Отрывок:
^^^^

Из слов архимандрита Киприана видно, что отталкивание воспитанников Института от учения Булгакова о Софии основывалось уже не на политических страстях, а на чисто богословских возражениях, разбор которых вышел бы за пределы данного исследования. Важно только отметить недоверие этого поколения к религиозной философии, увлекавшей отцов. Истину нужно искать не в философии, а в традиционном православном богословии, в церковном предании, в духовно-аскетической литературе. «Любить Православие, — пишет в «Вестнике» С. С. Верховской, — значит положить жизнь на его познание, а это значит все спорное судить только им, а не клясться именами сомнительных авторитетов современности. Дело, конечно, не в современности, как таковой, но в том, что образованное русское церковное общество привыкло часто понимать Православие сквозь русскую религиозную мысль (если не с помощью инославной науки). Настало время критически пересмотреть прошлое русской религиозной мысли, многое в ней неправославно. Книжный критерий Православия в Писании, Соборах и Патристике. По существу же Православие есть сама живая истина».

Но под возвращением к традиционному православию подразумевалось уже возвращение не к русской национальной религии, а к христианству первых веков, к вселенской Церкви, призванной Богом объединить всех верующих в некий новый «благодатный» народ, не совпадающий ни с эллинами, ни с иудеями, ни с какой вообще исторической национальностью. Эта вера во вселенское призвание Православия соединялась с пламенными миссионерскими мечтаниями. Если Православие истинная вера, то проповедь и распространение Православия священный долг каждого православного. Но для того, чтобы проповедывать Православие нужно жить в церкви — как можно больше принимать участие в таинствах, совершаемых пастырями, поставленными в порядке апостольского преемства.

Это был мистицизм, но не мистицизм уединенных созерцательных восхищений, к которым церковь всегда относится настороженно, из опасения, что в огне, вдруг озаряющем сознание иллюмината, вместе со всеми земными образами и понятиями могут расплавиться и догматы церковного вероучения, а именно мистицизм храмового благочестия и литургической практики, мистицизм соединения с Богом в приятии Святых Тайн.

^^^^

Данные упражнения:

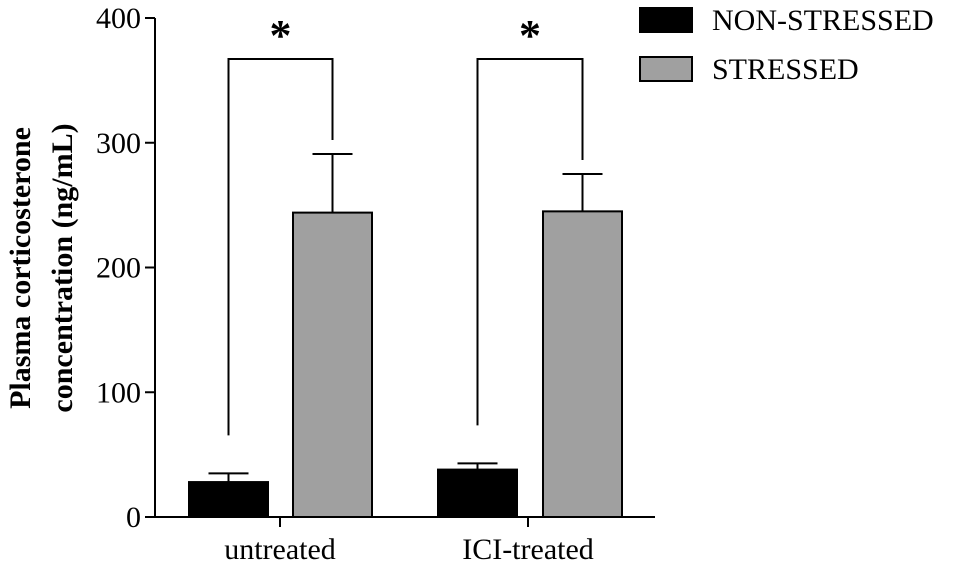  I want to click on legend-label-1: STRESSED, so click(786, 70).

^^^^

О задании:
Пожалуйста, выведите из отрывка о возвращении к православию всё от слов «Это был мистицизм, но» вниз до слов «приятии Святых Тайн.» включительно, без единого изменения. Опирайтесь только на отрывок.

Решение задачи:
Это был мистицизм, но не мистицизм уединенных созерцательных восхищений, к которым церковь всегда относится настороженно, из опасения, что в огне, вдруг озаряющем сознание иллюмината, вместе со всеми земными образами и понятиями могут расплавиться и догматы церковного вероучения, а именно мистицизм храмового благочестия и литургической практики, мистицизм соединения с Богом в приятии Святых Тайн.